Moto Guzzi, aujourd’hui bien discret en chiffres de ventes, s’appuie pourtant sur une longue histoire et une expertise certaine dans le domaine du tout-terrain, empochant dès 1939 quatre médailles d’or aux Six Jours, disputés en Autriche. Il y eut par la suite les Lodola et Stornello Regolarità, puis des participations plus ou moins discrètes au Paris-Dakar, avec les V2 face à la route, une motorisation emblématique de l’usine depuis la cultissime V7.

Nous retrouvons alors chez Guzzi de nombreux modèles «off-road» en différentes cylindrées, des V35, 50 et 65 TT à la Stelvio, concurrente directe de la BMW R 1200 GS, en passant par les NTX 350, 650, 750 ou encore les Quota 1000 ou 1100… Ça, c’est pour la légitimité. Après, ce sont les choix pris par l’équipe en charge du projet qui définiront la machine.

Et chez Guzzi, prisonnier de l’architecture typique de son twin face à la route, pas question d’écraser la concurrence par une puissance folle. Pas question non plus de viser les poids-coqs avec une transmission par arbre ou d’assommer la clientèle avec une technologie 2.0 aussi coûteuse que déplacée. Et hors de question de sombrer dans la démesure qu’affectionnent certains. Que reste-t-il, alors? Plein de choses, en fait: de l’intuitivité, du confort, de la polyvalence, de l’identité, du plaisir de conduite, de l’efficacité, de la facilité… Voilà, on tient le programme! Mais tout d’abord, revue de détail des forces en présence…

V twin & cardan

Le moteur, bien qu’issu des récentes V9, n’en retient finalement que les côtes internes, tout ayant été repensé et redessiné pour en améliorer les performances, soit 80ch pour 80Nm de couple, dont 90% sont disponibles dès 3.750tr/min. Le travail est conséquent, avec des carters renforcés pour participer à la rigidité de l’ensemble, une lubrification par carter semi-sec avec deux pompes à huile, l’une pour l’alimentation, l’autre pour la récupération.

Que des avantages au procédé puisqu’il ne nécessite plus de radiateur ou de réservoir séparé, tout en garantissant un graissage optimal en toutes situations avec moins d’huile, sans la perte de puissance due au barbotage. L’assemblage mobile est allégé, les soupapes d’admission font appel au titane, les tiges de culbuteurs à l’aluminium. Notons au passage que la distribution se contente de deux soupapes par cylindre et que le refroidissement par air est maintenu malgré des normes d’homologations de plus en plus strictes: tout bénéfice pour la maintenance! L’alimentation est régie par un seul corps de papillon de 52mm, commandé par Ride-by-Wire, ce qui permet de proposer trois cartographies au choix: Strada, Pioggia et Off-Road. Boîte et embrayage subissent aussi leur lot d’évolutions vers plus de douceur et de précision, mais toujours avec un embrayage à sec.
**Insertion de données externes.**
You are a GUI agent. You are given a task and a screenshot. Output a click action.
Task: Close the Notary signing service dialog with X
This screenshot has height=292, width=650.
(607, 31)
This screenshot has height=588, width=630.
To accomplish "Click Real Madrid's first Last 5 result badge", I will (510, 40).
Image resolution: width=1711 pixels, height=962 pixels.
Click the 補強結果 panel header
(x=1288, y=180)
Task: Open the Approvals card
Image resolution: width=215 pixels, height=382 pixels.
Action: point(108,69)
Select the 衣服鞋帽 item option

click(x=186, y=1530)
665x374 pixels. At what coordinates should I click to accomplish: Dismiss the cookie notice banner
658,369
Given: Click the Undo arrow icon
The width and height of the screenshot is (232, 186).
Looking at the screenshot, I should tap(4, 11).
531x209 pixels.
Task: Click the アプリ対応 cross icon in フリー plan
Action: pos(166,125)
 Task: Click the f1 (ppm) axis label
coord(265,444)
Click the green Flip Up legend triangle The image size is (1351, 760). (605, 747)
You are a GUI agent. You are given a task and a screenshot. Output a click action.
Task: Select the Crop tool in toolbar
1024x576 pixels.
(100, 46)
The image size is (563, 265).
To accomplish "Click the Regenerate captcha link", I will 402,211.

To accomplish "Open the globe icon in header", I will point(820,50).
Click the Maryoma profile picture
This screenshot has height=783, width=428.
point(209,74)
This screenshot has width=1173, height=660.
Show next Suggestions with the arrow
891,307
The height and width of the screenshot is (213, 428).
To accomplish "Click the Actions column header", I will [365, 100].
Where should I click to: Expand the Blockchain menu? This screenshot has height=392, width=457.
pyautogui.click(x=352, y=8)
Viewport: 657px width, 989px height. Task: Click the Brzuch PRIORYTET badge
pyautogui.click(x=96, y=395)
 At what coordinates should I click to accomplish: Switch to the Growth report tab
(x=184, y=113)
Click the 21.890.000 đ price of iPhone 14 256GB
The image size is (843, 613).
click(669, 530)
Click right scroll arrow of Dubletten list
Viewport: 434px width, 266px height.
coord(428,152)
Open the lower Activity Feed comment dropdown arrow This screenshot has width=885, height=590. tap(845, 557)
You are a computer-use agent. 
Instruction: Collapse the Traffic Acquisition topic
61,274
Revenons à l’électronique, abordée avec les trois modes de conduite. Ceux-ci induisent des réglages spécifiques de l’antipatinage (qui peut toujours être complètement déconnecté) et de l’ABS. En bref, le mode Strada offre la meilleure réactivité aux gaz et des réglages du contrôle de traction et d’ABS les plus adaptés au contexte. En mode pluie, la réactivité aux gaz se veut plus douce, l’antipatinage plus intrusif. Pour l’off-road, réponse adoucie aux gaz avec renforcement du frein moteur, antipatinage au niveau le plus bas, ABS sur la roue arrière déconnecté, avec la possibilité de le désactiver sur la roue avant.

C’est tout? Ben oui! Ici, on ne se prend pas la tête à choisir à la carte! Profitons encore du Ride-by-Wire pour goûter à la présence d’un régulateur de vitesse, ce qui nous mène à l’observation du tableau de bord. L’écran TFT, de taille relativement modeste, s’adapte à la lumière ambiante via un senseur et affiche, outre le compteur de vitesse, le compte-tours, l’horloge, le totalisateur, l’autonomie restante, le rapport et le mode de conduite engagés, la température de l’air ainsi que les infos suivantes: trips A et B, consommations moyennes et instantanées, temps écoulé, vitesse moyenne, ainsi qu’un fier slogan «Made in Mandello del Lario» qui prend tout son sens quand des constructeurs européens produisent leurs machines en Asie, ou leurs moteurs en Chine…

Dotation de série généreuse

On continue la revue de détail en relevant un port USB jouxtant le combiné, un deuxième se nichant sous la selle, l’éclairage full LEDs, y compris l’éclairage de jour zébrant les deux optiques d’un aigle stylisé ou les feux arrière rappelant les tuyères d’un jet (Pourquoi? Mystère…). La V85 TT inaugure également la nouvelle plateforme multimédia Moto Guzzi MIA permettant de connecter un Smartphone au véhicule.

Moto Guzzi MIA peut être utilisé pour écouter de la musique et passer/recevoir des appels téléphoniques à l'aide d'un interphone ou d’une oreillette. Il introduit également pour la première fois une fonction de navigation, permettant au pilote de définir une destination sur son Smartphone et de visualiser les instructions sous forme de pictogrammes directement sur le tableau de bord, le tout via un kit d’installation, une App pour le Smartphone et un abonnement.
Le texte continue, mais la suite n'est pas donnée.